China Resorts To “Old School” Tactics To Support Inflows
Submitted by Gordon Johnson of Axiom
Is the PBoC “Tweaking” the FX Reserve Data to Improperly Show Foreign Inflows?
Over the past 30 months when the PBoC sold/brought dollars (evidenced by a m/m decline in PBoC funds outstanding for FX), 66.7% of the time reported FX reserves fell/rose.

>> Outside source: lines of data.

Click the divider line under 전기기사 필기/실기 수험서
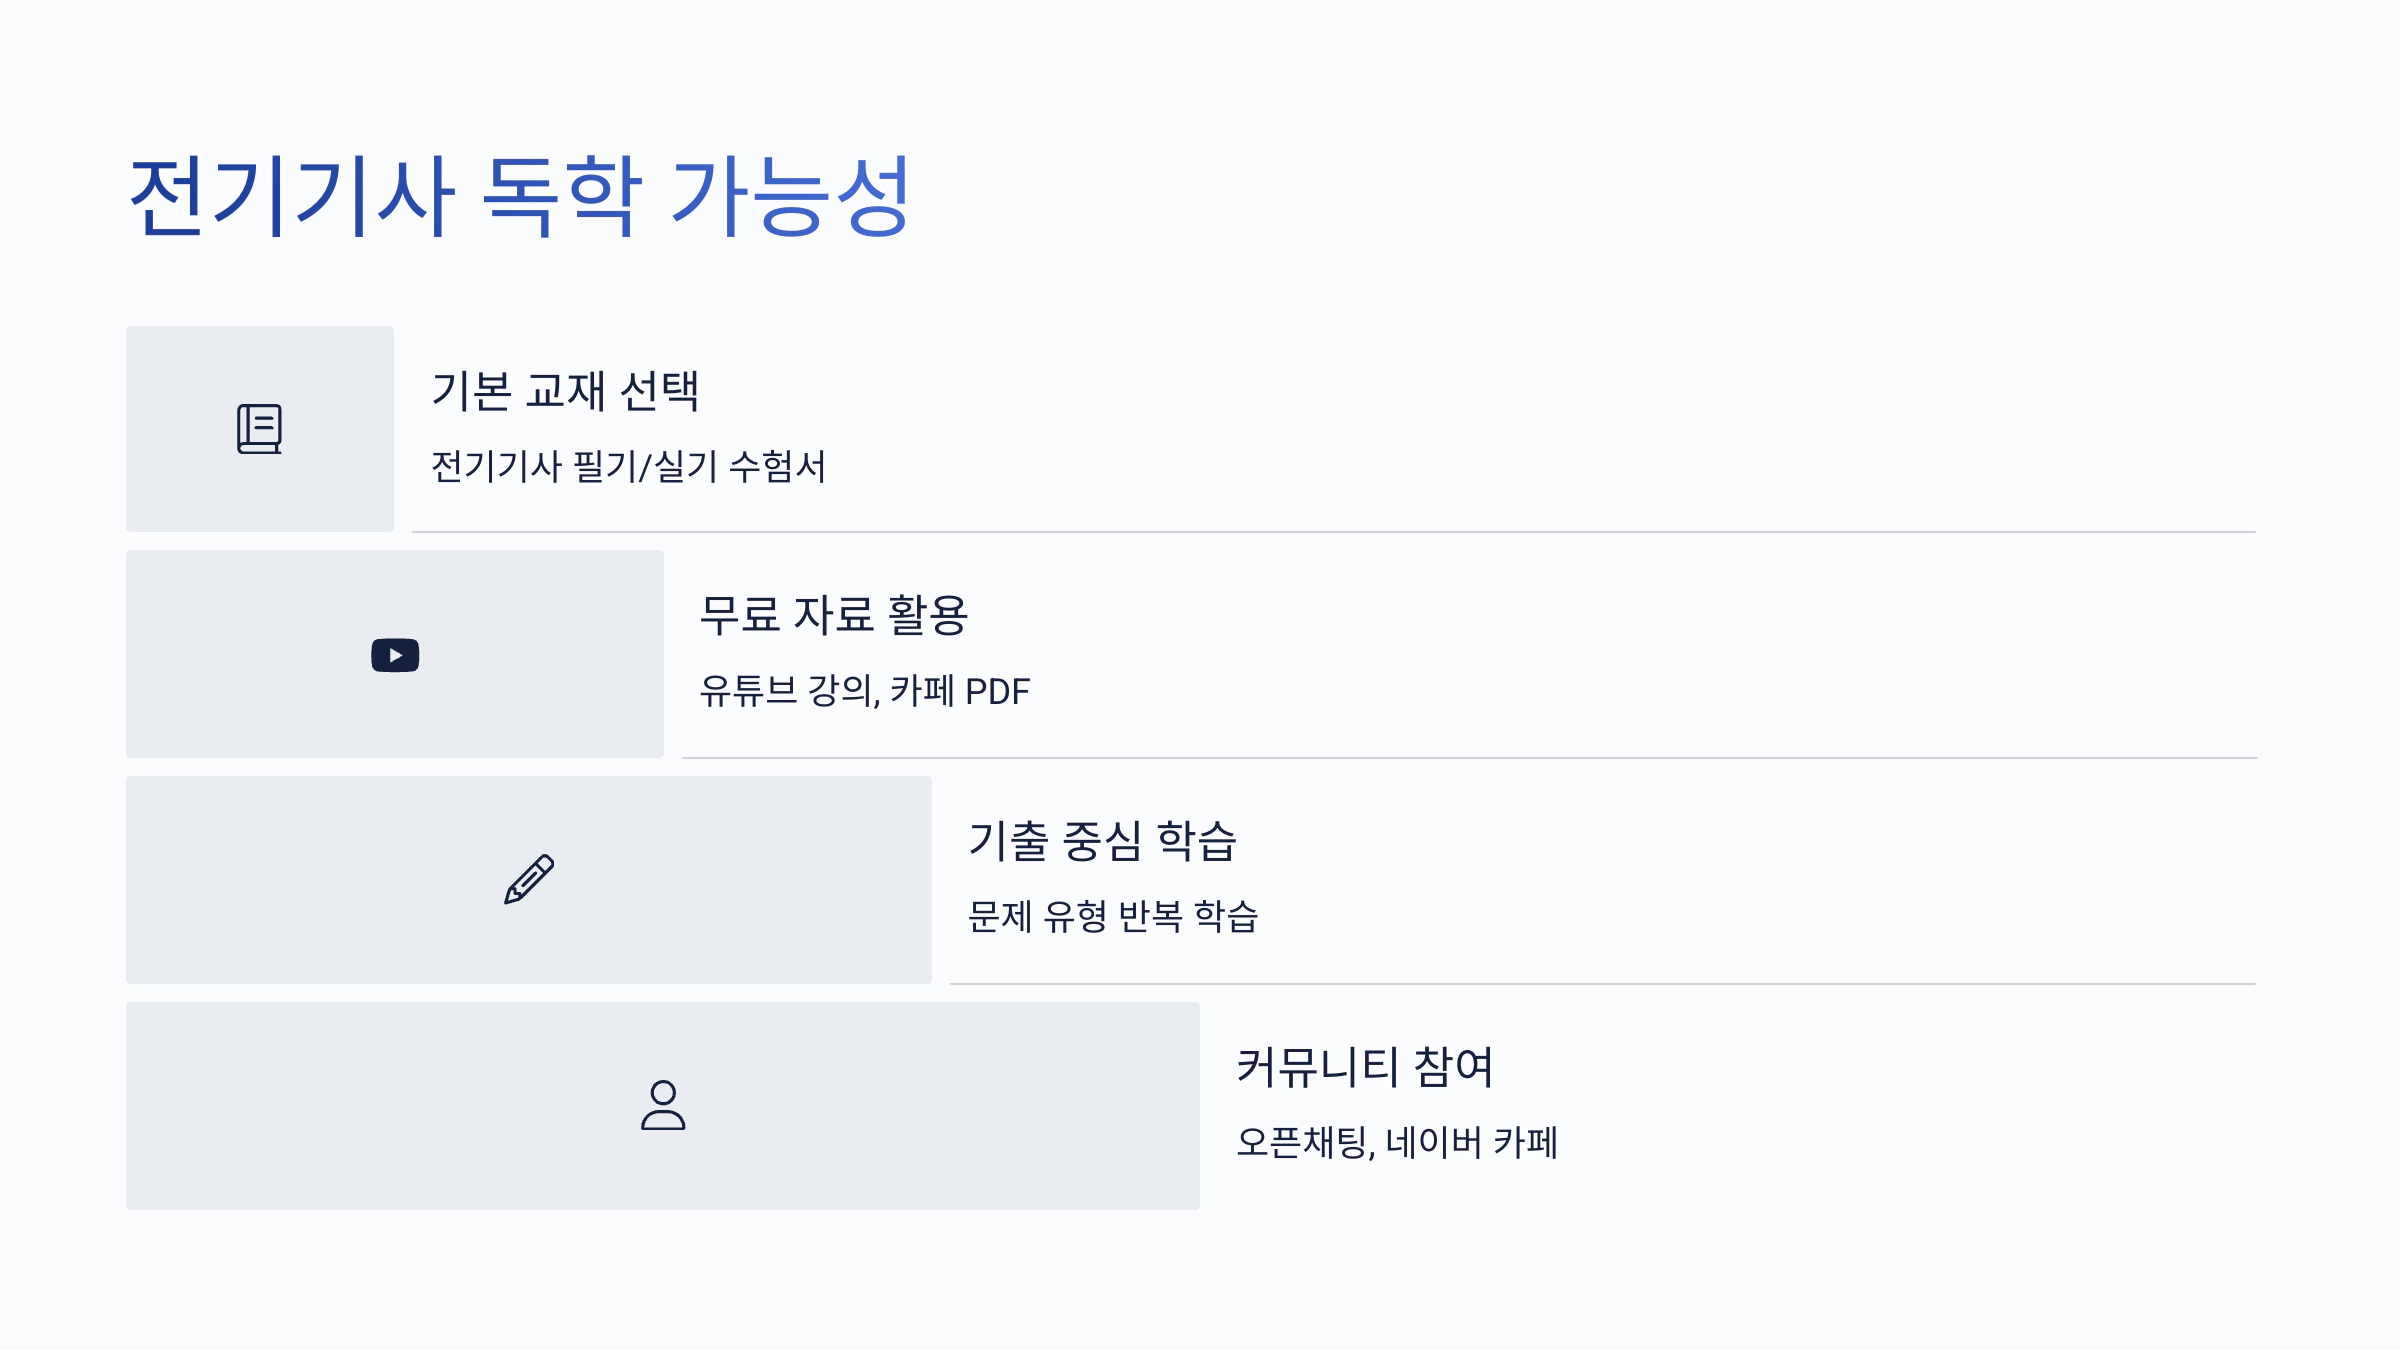The width and height of the screenshot is (2400, 1350). tap(1334, 532)
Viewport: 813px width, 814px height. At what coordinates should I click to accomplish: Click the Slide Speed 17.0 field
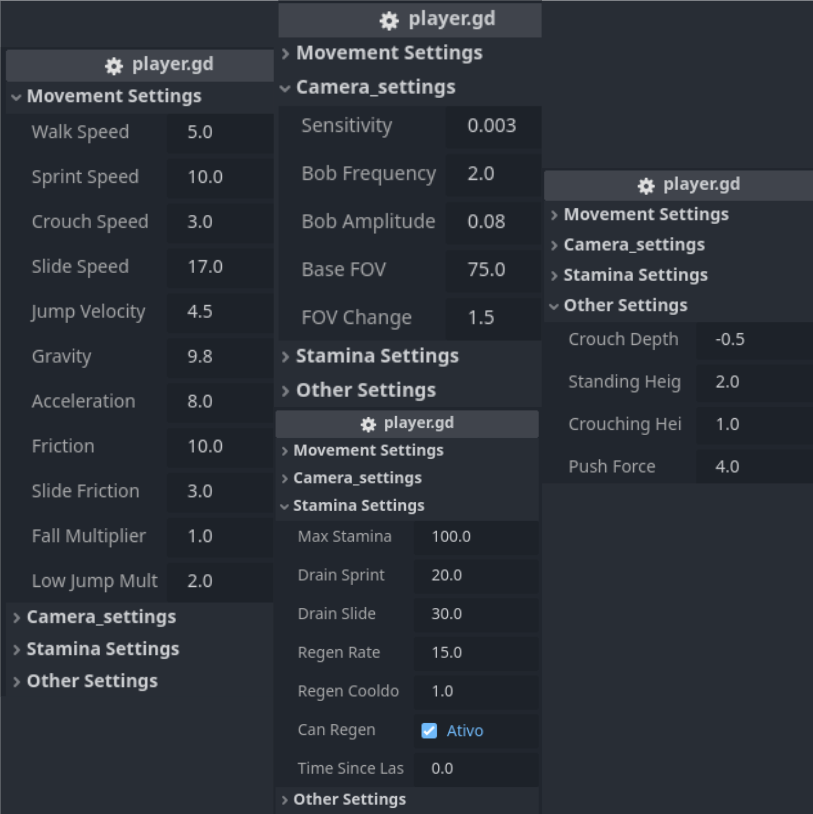[x=220, y=267]
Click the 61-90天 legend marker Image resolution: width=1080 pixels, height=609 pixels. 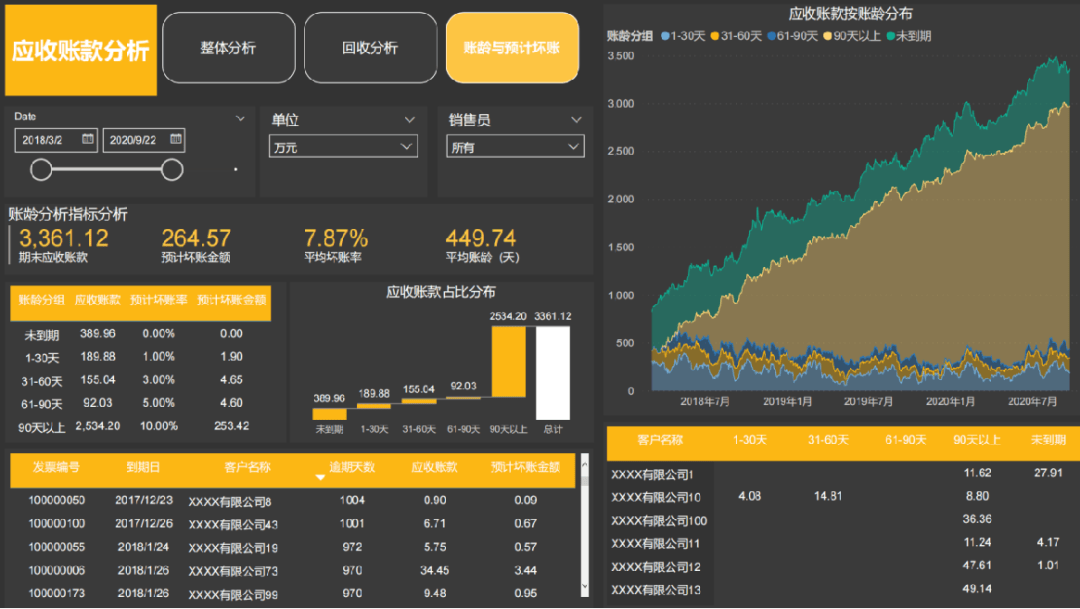[773, 36]
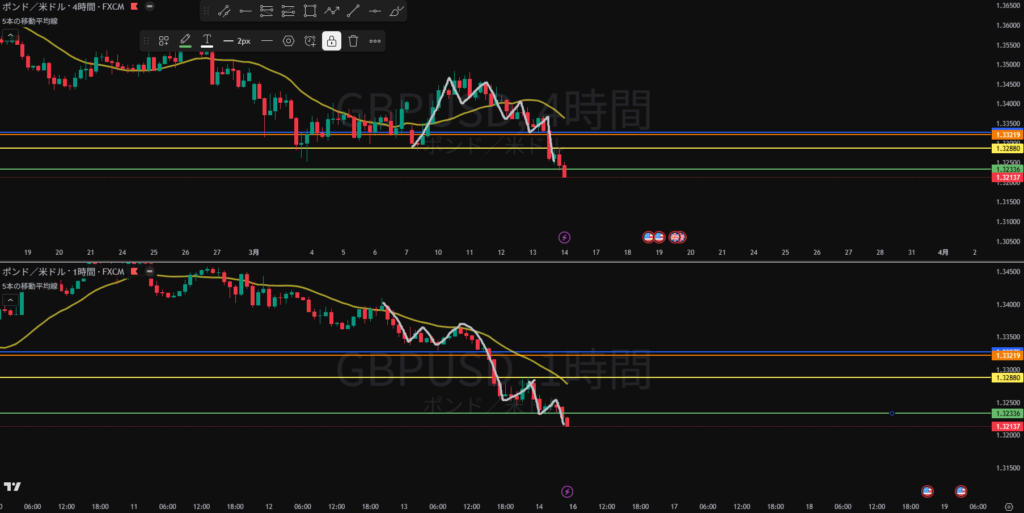Open the line style dropdown

click(267, 41)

Yet, in each of the past three months this year when data is available (Jan./Feb./Mar.), this trend has not held up. In fact, in Feb., despite the PBoC selling $6.26bn worth of dollars, which implies FX reserves should have fallen by a similar amount, reported FX reserves by the PBoC actually gained $6.92bn; and in Mar., despite $15.85bn in dollars sold, the PBoC reported FX reserves gained $3.97bn (thus, painting a “rosy” picture of foreign capital flowing into the country).
So how is this possible?
Well, the likely explanation centers on the PBoC likely rolling (i.e., selling) a number of dated long-term US treasury bills that were comfortably in the money, allowing for profits which were subsequently used to “pad” the FX reserve balance figure.
Why would the PBoC do this? In short, it makes it look as if money is actually flowing back into China, potentially encouraging those thinking of offshoring capital to keep the money inside China.